March 16th, 2011 by Graham Attwell

I have been spending a lot of time lately on visualising data as part of our efforts for build technology Enhanced Boundary Objects (TEBOs) to support careers professional in understanding and using Labour Market Information. The work is being undertaken as part of the EU funded Mature-IP and G8WAY projects.

In a short series of posts I will be reporting on my experiences with this work. But first more about those TEBOs.

Background to TEBOs

One particularly fruitful way of thinking about skills development at work is to look at the boundaries between different communities of employees within a workplace and the artefacts (documents, graphs, computer software) that are used to communicate between communities (Kent et al., 2007). Following the analysis of Bowker & Star (1999), “boundary objects” are “objects that both inhabit several communities of practice and satisfy the informational requirements of each of them”, thus making possible productive communication and “boundary crossing” of knowledge. In an earlier project on knowledge maturing and organisational performance (including in career guidance) we developed an approach to learning based on the design of symbolic boundary objects which were intended to act as a facilitator of communication across community boundaries, between teams and specialists or experts. Effective learning could follow from engagement in authentic activities that embedded models which were made more visible and manipulable through interactive software tools. In bringing the idea of boundary objects to the present research, we realised that a sub-set of general boundary objects could be ‘TEBOs’ (technology-enhanced boundary objects), resources within an OLME which were software based.

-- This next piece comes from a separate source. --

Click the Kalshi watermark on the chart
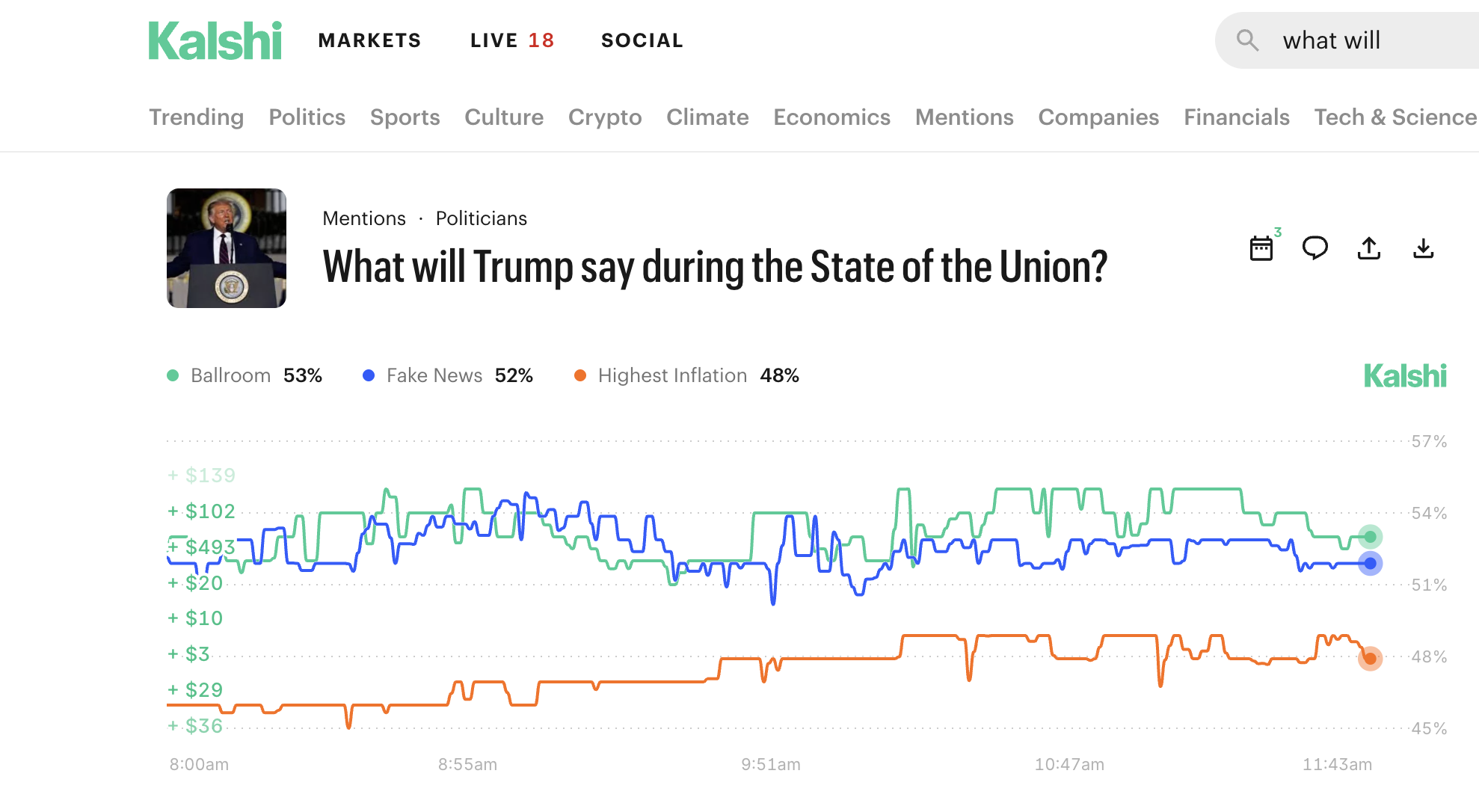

This approach makes use of the notions of boundary object and boundary crossing. The ideas of boundary crossing and tool mediation (Tuomi-Gröhn & Engeström, 2003; Kaptelinin & Miettinen 2005) and situated learning with a close alignment to the importance of a focus upon practice (Brown et al., 1989; Hall, 1996) informed considerations of the role of technologically-enhanced boundary objects in knowledge maturing processes in different contexts. One specific concern is to make visible the epistemological role of symbolic boundary objects in situations in which people from different communities use common artefacts in communication. A fruitful approach to choosing ways to develop particular boundary objects is to focus on what Onstenk (1997) defines as core problems: the problems and dilemmas that are central to the practice of an occupation that have significance both for individual and organisational performance — in this case the problems associated with providing advice relevant for career planning. One method this development project used was therefore to engage in a dialogue with careers guidance practitioners about common scenarios involving Labour Market Information (LMI) which could inform the development of prototype technologically-enhanced boundary objects (TEBOs). The development of the TEBO is therefore informed by a consideration of the following issues:

  • Importance of developing methods and strategies for co-design with users.
  • Need for conceptual tools to help people understand the models and ideas which are part of LMI.
  • Need for a more open pedagogy (than is typical of much existing technology-enhanced learning, and existing workplace training practice).
  • A system in which boundary objects are configurable by end-users. (practitioners) and by guidance trainers to be used in multiple ways
  • Need to build an understanding of how TEBOs may be used in ways that have utility for the employing organisation (in terms of efficiency savings), are empowering for practitioners, and ultimately for clients too.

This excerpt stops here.